# Rutherford and the Mystical Christ?



## RamistThomist (Nov 12, 2016)

In _The Trial and Triumph of Faith_, Rutherford argues, pace Beza, Piscator, and others, that the promises of Galatians 3:18 do not apply do not apply to the mystical Christ but to the mediatorial Christ (Rutherford, Banner of Truth, 81-82). What does Rutherford mean by "Mystical?"


----------



## NaphtaliPress (Nov 12, 2016)

http://www.dsl.ac.uk/entry/dost/mistik
You can find him using the word in other works.
In this case not sure if 1st or 2nd def.


----------



## Dachaser (Nov 12, 2016)

Jesus cannot be sub dived though can he? He does all things from Himself, so he would be at same time whatever he needs to be for the action to happen?


----------



## RamistThomist (Nov 12, 2016)

Dachaser said:


> Jesus cannot be sub dived though can he?

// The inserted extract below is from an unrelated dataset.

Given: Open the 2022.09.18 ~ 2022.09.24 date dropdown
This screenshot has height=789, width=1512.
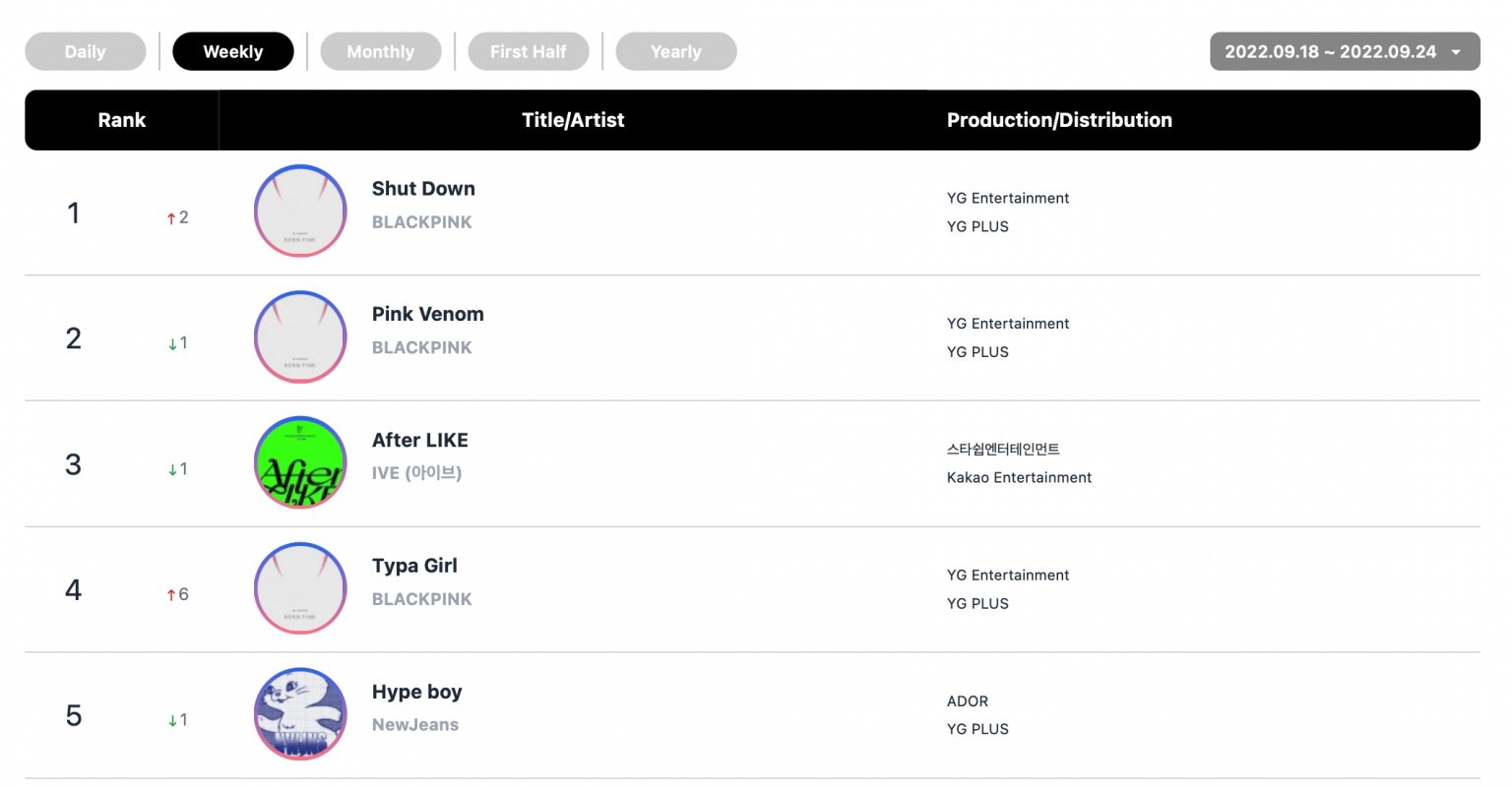Looking at the screenshot, I should pos(1345,52).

He does all things from Himself, so he would be at same time whatever he needs to be for the action to happen?



The Church is called Christ's body, yet no one thinks I am hypostatically Jesus' toe, for example.


----------



## Dachaser (Nov 14, 2016)

True, but whatever Jesus does is all due to Him being just Jesus, not subdived in mystical or other?


----------